Of the many roads in the area, Shamsuri highlighted the importance of Jalan Raja Abdullah, which was originally called Hale Road.

“A. Hale was one of the committee members of the Board in the 1900s. The street was named after him when he left in the 1930s.

“Hale Road was an arterial road connecting the village to the town where facilities such as the general hospital and a market were located.

“It represents the demarcation between Kampung Baru and other parts of Kuala Lumpur.

“It was also the first road in Kampung Baru to be lit up with kerosene lamps when the Prince of Wales visited the famous Sultan Suleiman Club in 1922,” he added.

Hale Road was renamed Jalan Raja Abdullah in the 1970s to pay tribute to the father of the fourth Sultan of Selangor, Sultan Abdul Samad.

There is more to Kampung Baru than meets the eye. The area comprises seven villages and each has a distinct character in line with the ancestral roots of the villagers.

They include Kampung Atas A (Mandailing), Kampung Atas B (Minangkabau), Kampung Paya (Javanese), Kampung Masjid(Rawa) as well as Kampung Pindah, Kampung Hujung Pasir and Kampung Periok with Malaccan descendants.

“The different villages have their own identities and unique architecture, way of life, traditions and beliefs. In the past, the children were told not to mix with each other and inter-village marriages were frowned upon as the seniors wanted to preserve their identity,” Shamsuri said.

“Sadly, many of these traditions have been lost,” he said.

Given its strong character and strategic location, Kampung Baru has been at the centre of many major events in Malaysia’s history. The May 13 tragedy started at Princess Road (now Jalan Raja Muda Abdul Aziz) in 1969. The Kuala Lumpur Big Flood also saw the entire village inundated for two days, from the last day of 1970 into the new year.

“Kampung Baru was regarded as the focal point of Malays in the peninsula.

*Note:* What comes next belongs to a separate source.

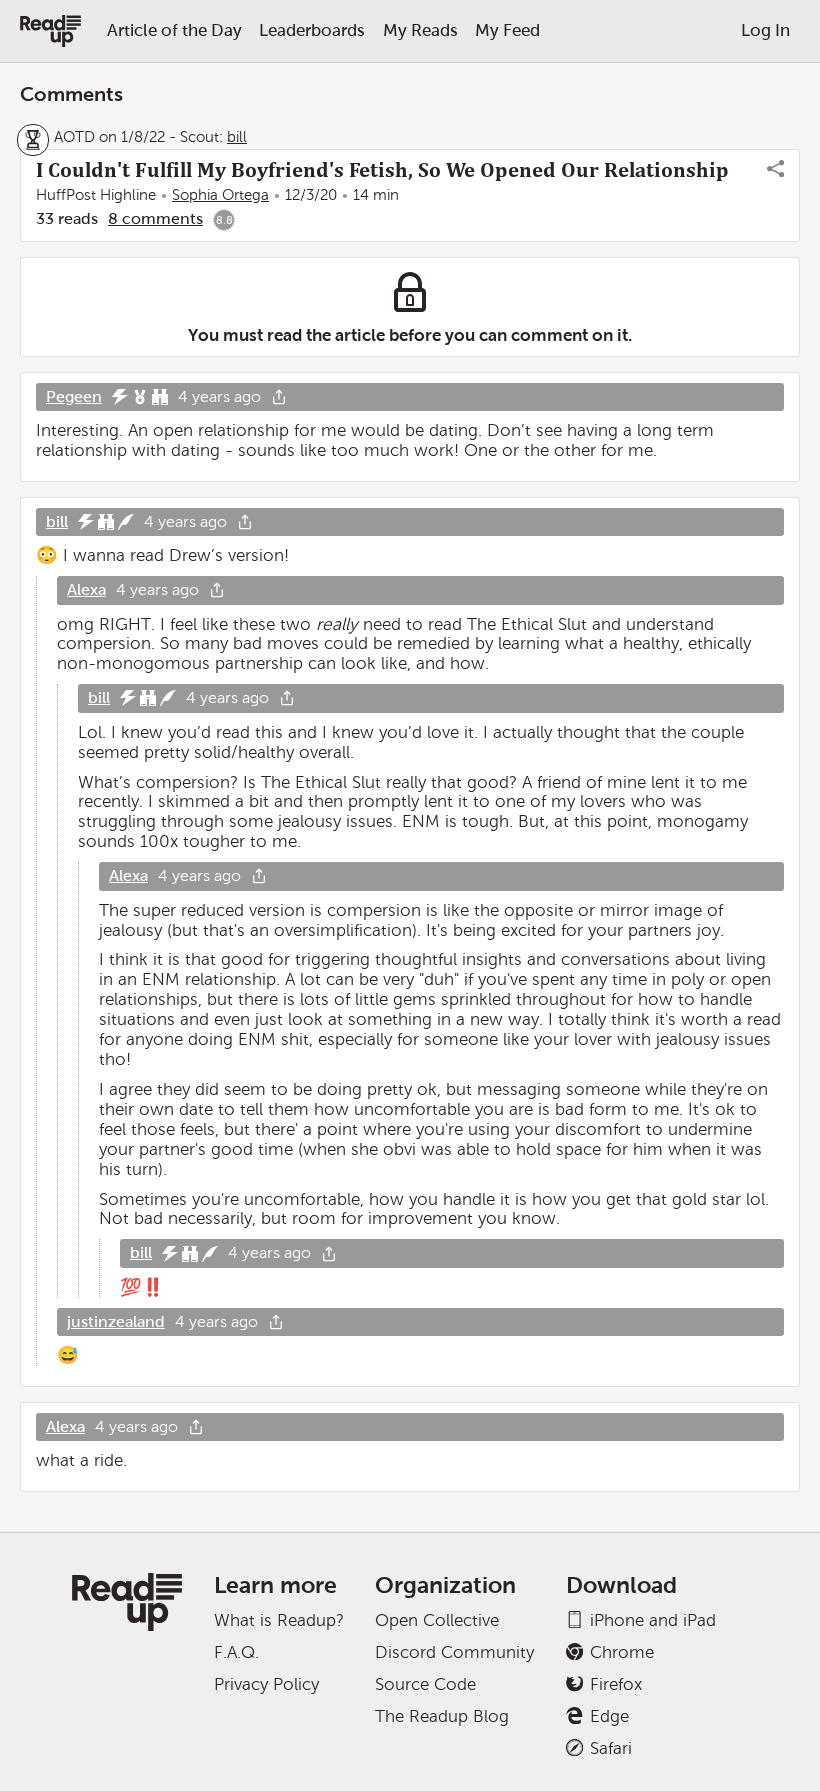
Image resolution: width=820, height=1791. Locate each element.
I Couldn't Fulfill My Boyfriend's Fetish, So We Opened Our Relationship (382, 170)
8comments (155, 218)
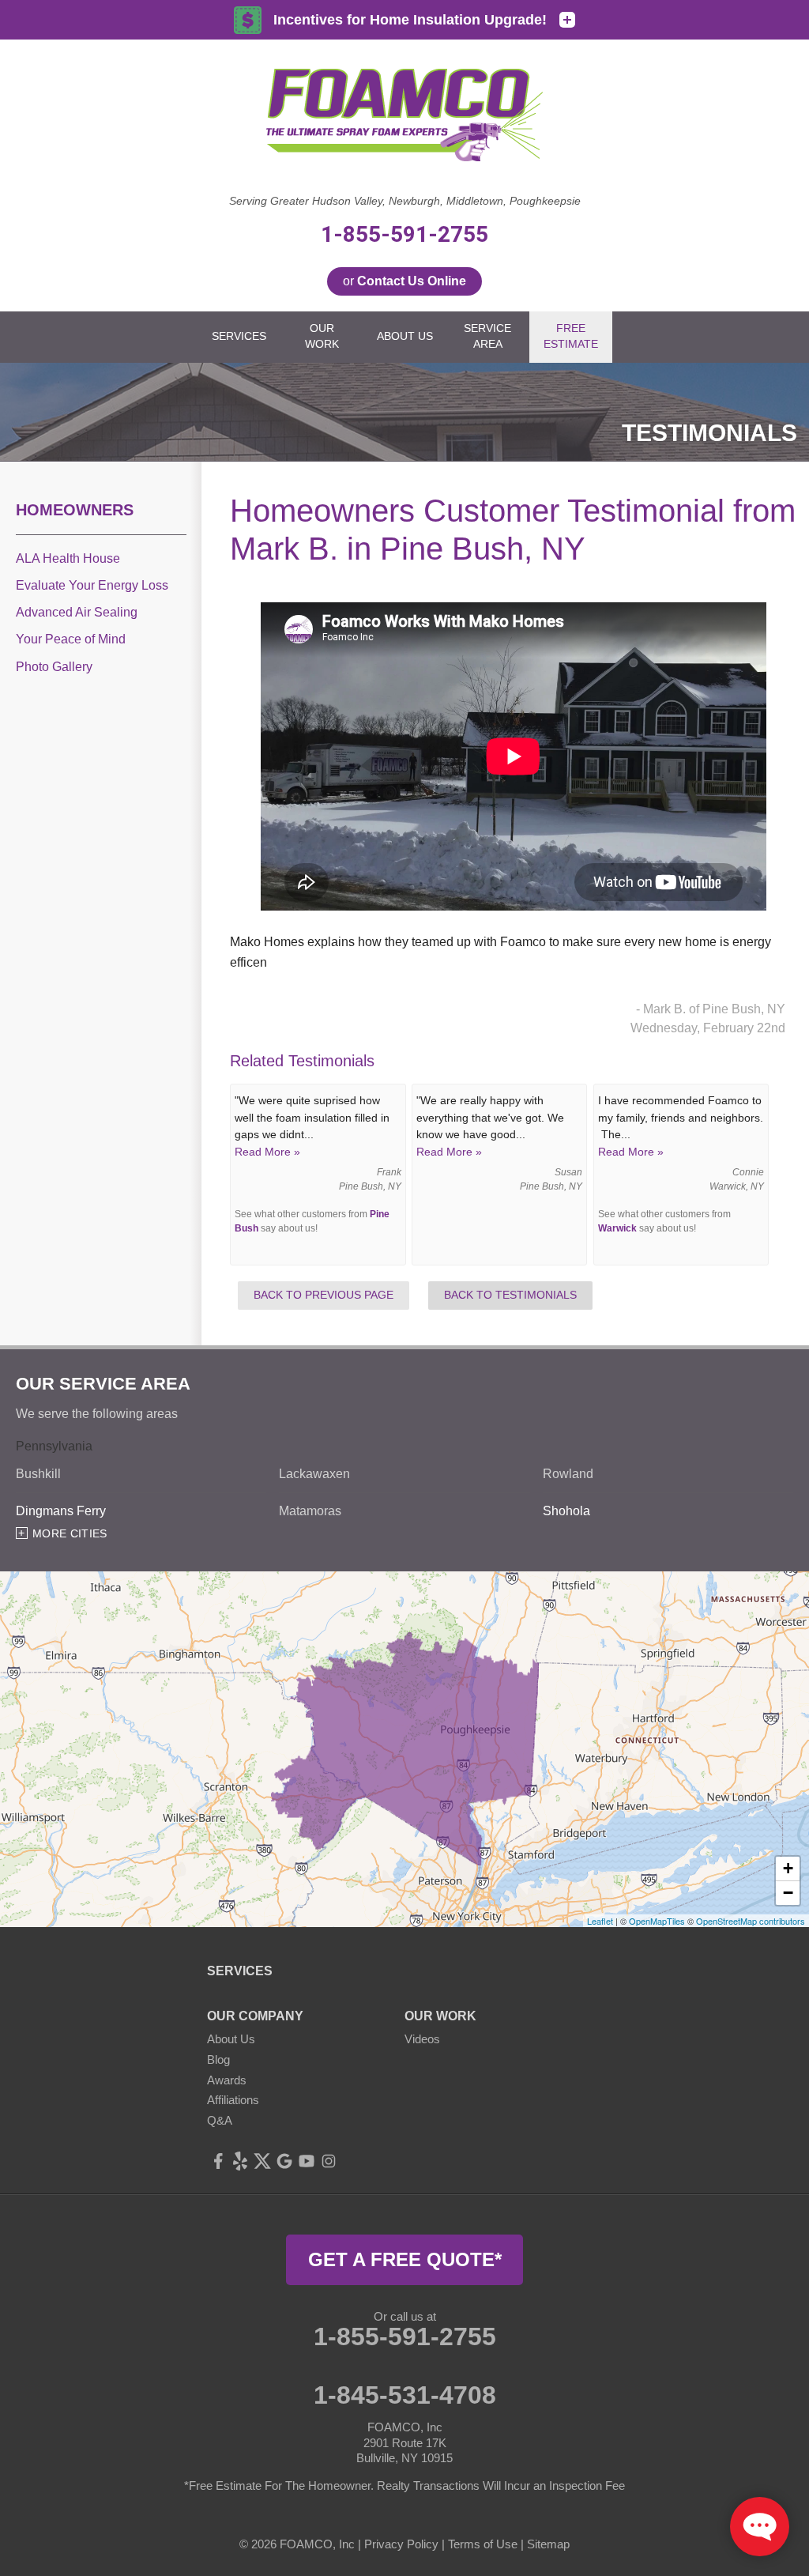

“The seeds of independence were first sown in Kampung Baru. In 1946, the first Malay Congress Assembly was held at Sultan Suleiman Club to protest against the Malayan Union. The assembly marked the roots of the founding of Umno,” he said.

The Sultan Suleiman Club, which opened in 1909, was where the elite Malays gathered. The original structure has been turned into a museum while the adjacent Sultan Suleiman building which was rebuilt in 1969 is now used for commercial purposes.

During the Japanese occupation, children in the village had to learn Japanese, Shamsuri said.

“It was a way of brainwashing,” he said. “The smarter youths were sent to Japan to learn all things Japanese so that they could influence their countrymen when they returned,” he recalled.

The urban village now has some 17,000 people, but Shamsuri said most of them were foreign workers. This is partly due to the lower cost of living there. He said almost 60% of the original inhabitants had moved out.

“The condition of Kampung Baru is deteriorating by the day. The land owners do not care much about their houses here, they only care about the rental they receive,” he said.

Against such a backdrop, the people of Kampung Baru in principle support the redevelopment of the area.

“However, we are into the second year of the formation of the Kampong Bharu Development Corporation but residents are still in the dark about what is going to happen. There is little communication between the corporation and the people.

“The redevelopment must cater to the needs of the people here, one of them being the need to preserve the identity of this area but so far, what we see now is just profit-oriented.

“The mosque, for instance, is being rebuilt although it has stood there for a good 70 years. History is being tampered with as the younger generation today do not value the past,” he said.